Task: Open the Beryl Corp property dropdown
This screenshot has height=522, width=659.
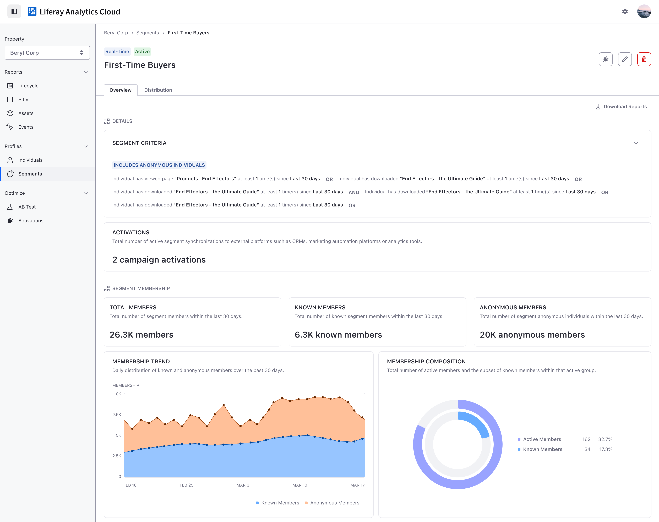Action: coord(47,53)
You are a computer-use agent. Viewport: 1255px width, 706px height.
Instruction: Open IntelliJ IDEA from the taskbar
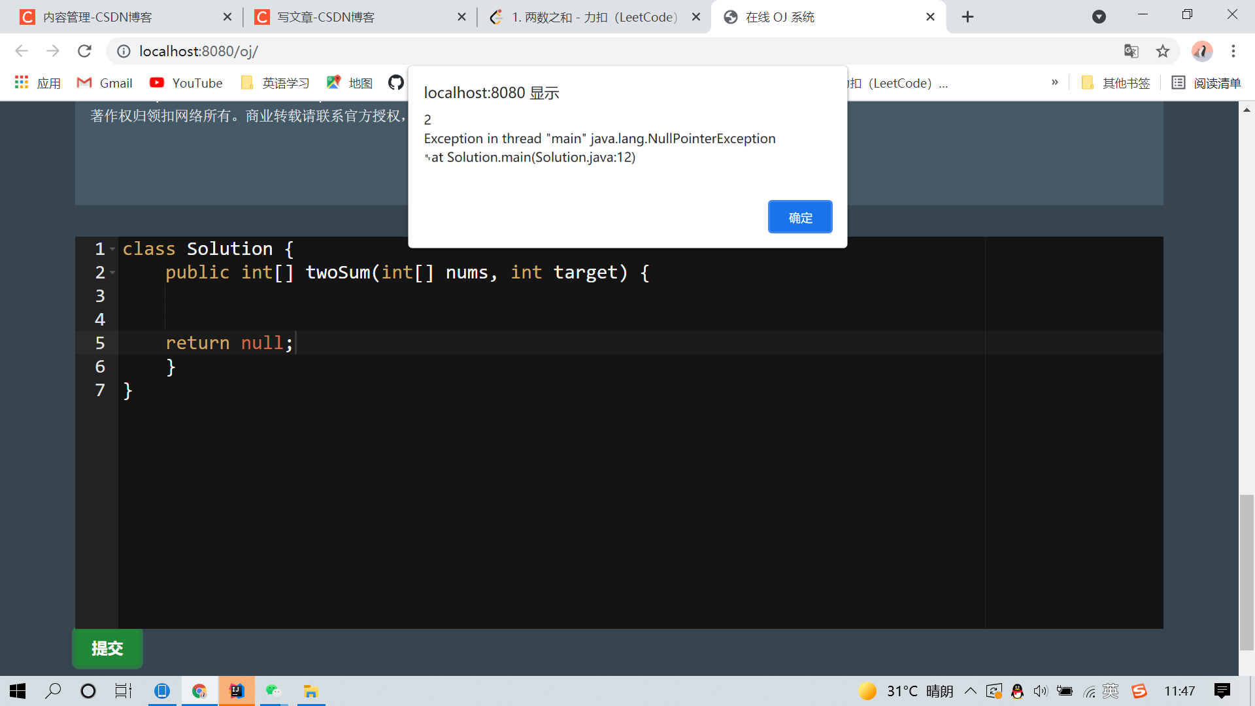coord(236,691)
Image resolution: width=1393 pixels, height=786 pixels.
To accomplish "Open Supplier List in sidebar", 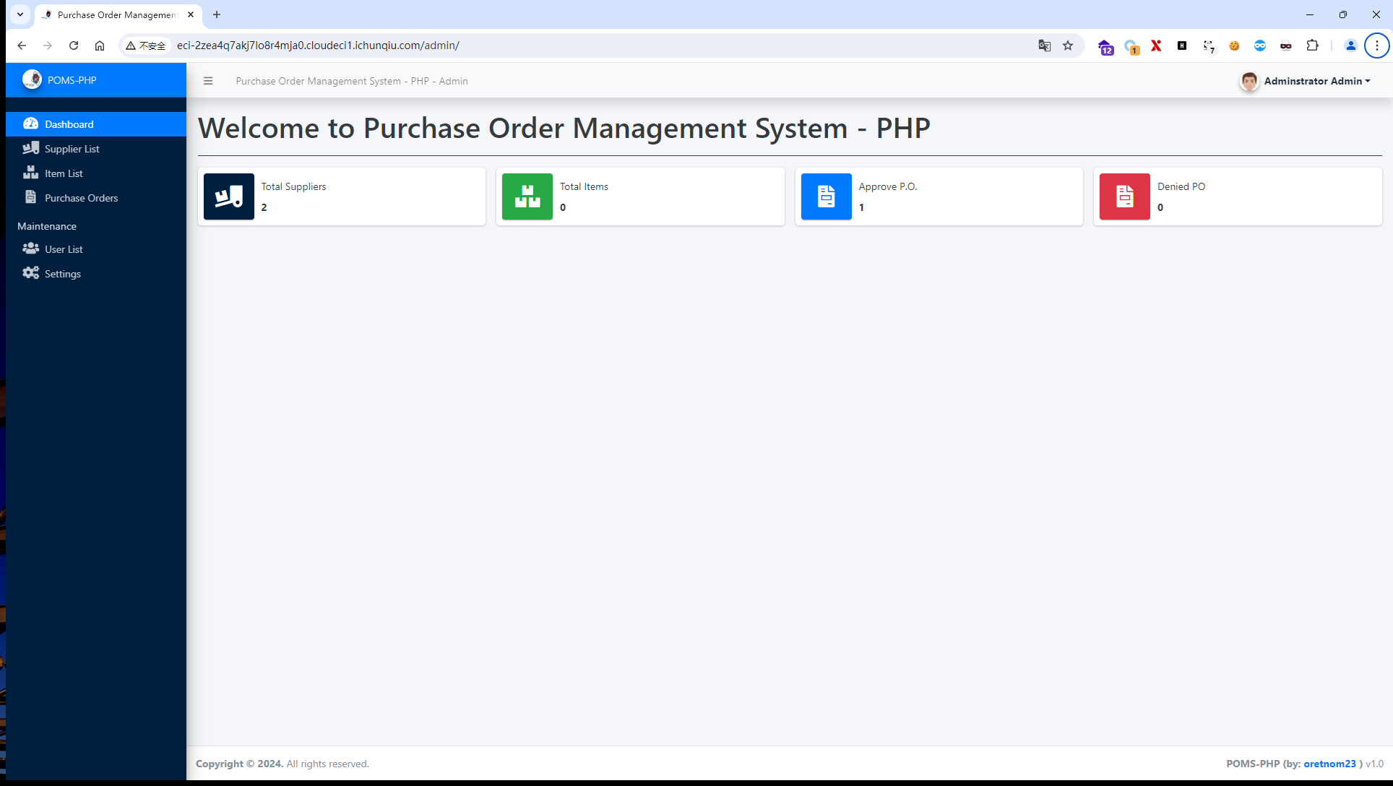I will (x=72, y=149).

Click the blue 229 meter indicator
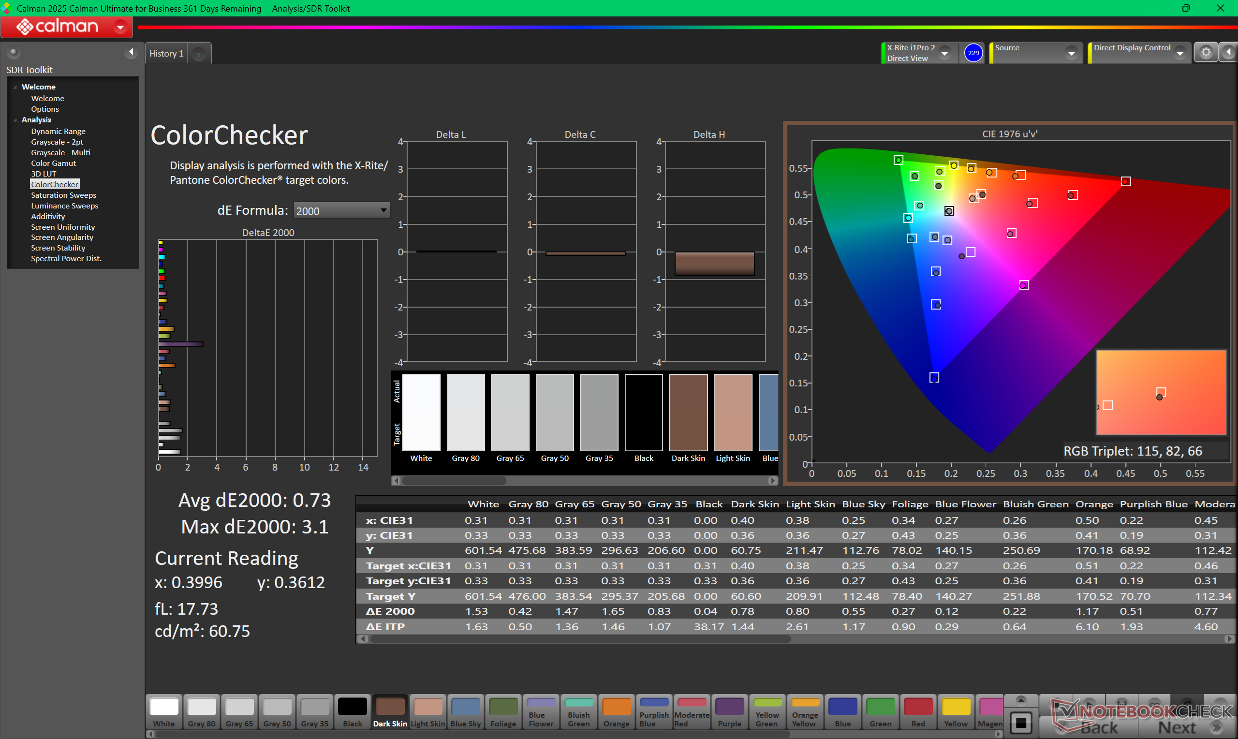(x=973, y=53)
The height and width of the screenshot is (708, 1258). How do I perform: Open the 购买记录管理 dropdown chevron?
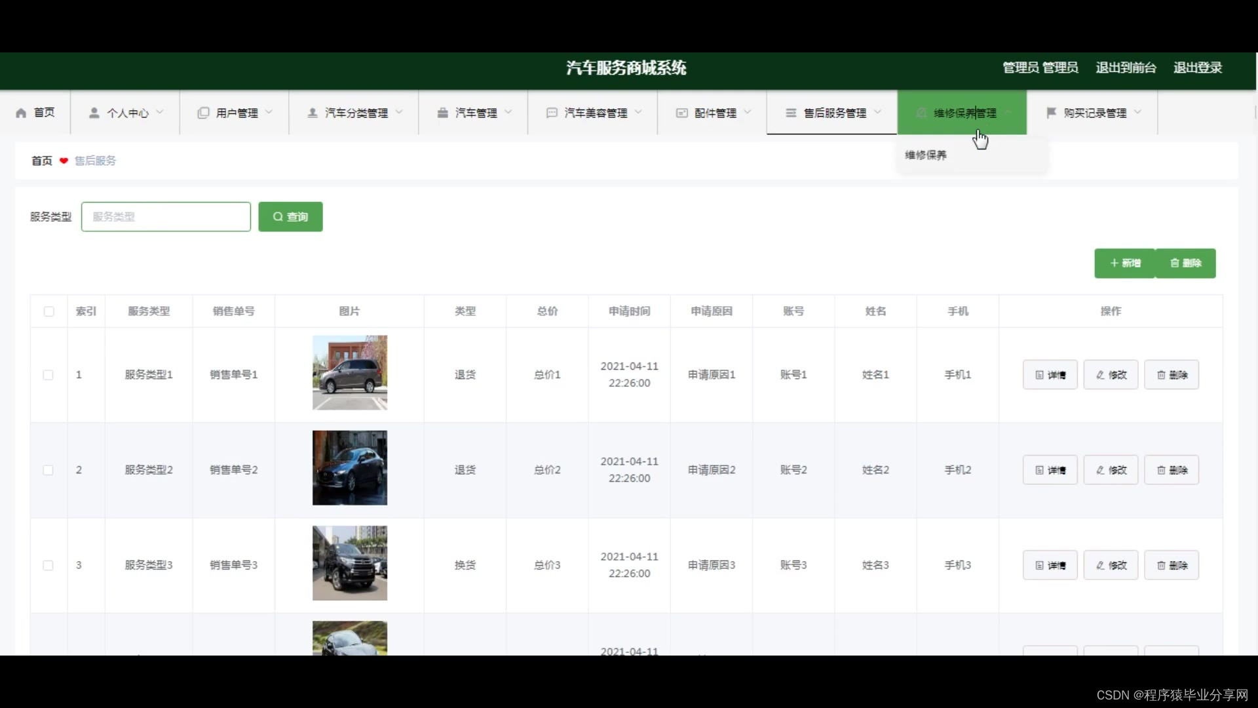[1139, 112]
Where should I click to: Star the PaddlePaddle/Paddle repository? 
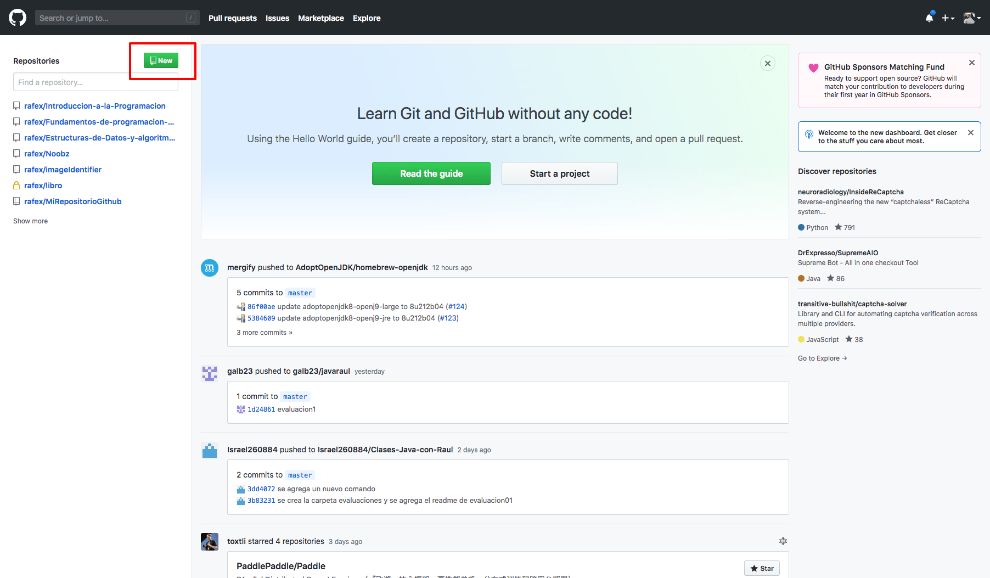(x=762, y=568)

..............................

> Exercise
What do the lines above say from the line containing "Click the blue 229 meter indicator" through the last line? Quote them exactly, both ends included, and leave out the pictures.

> Answer for this exercise
Click the blue 229 meter indicator
(x=973, y=53)
The height and width of the screenshot is (708, 1258). How do I perform: Open the 购买记录管理 dropdown chevron?
[1139, 112]
Where should I click to: Star the PaddlePaddle/Paddle repository? 
(x=762, y=568)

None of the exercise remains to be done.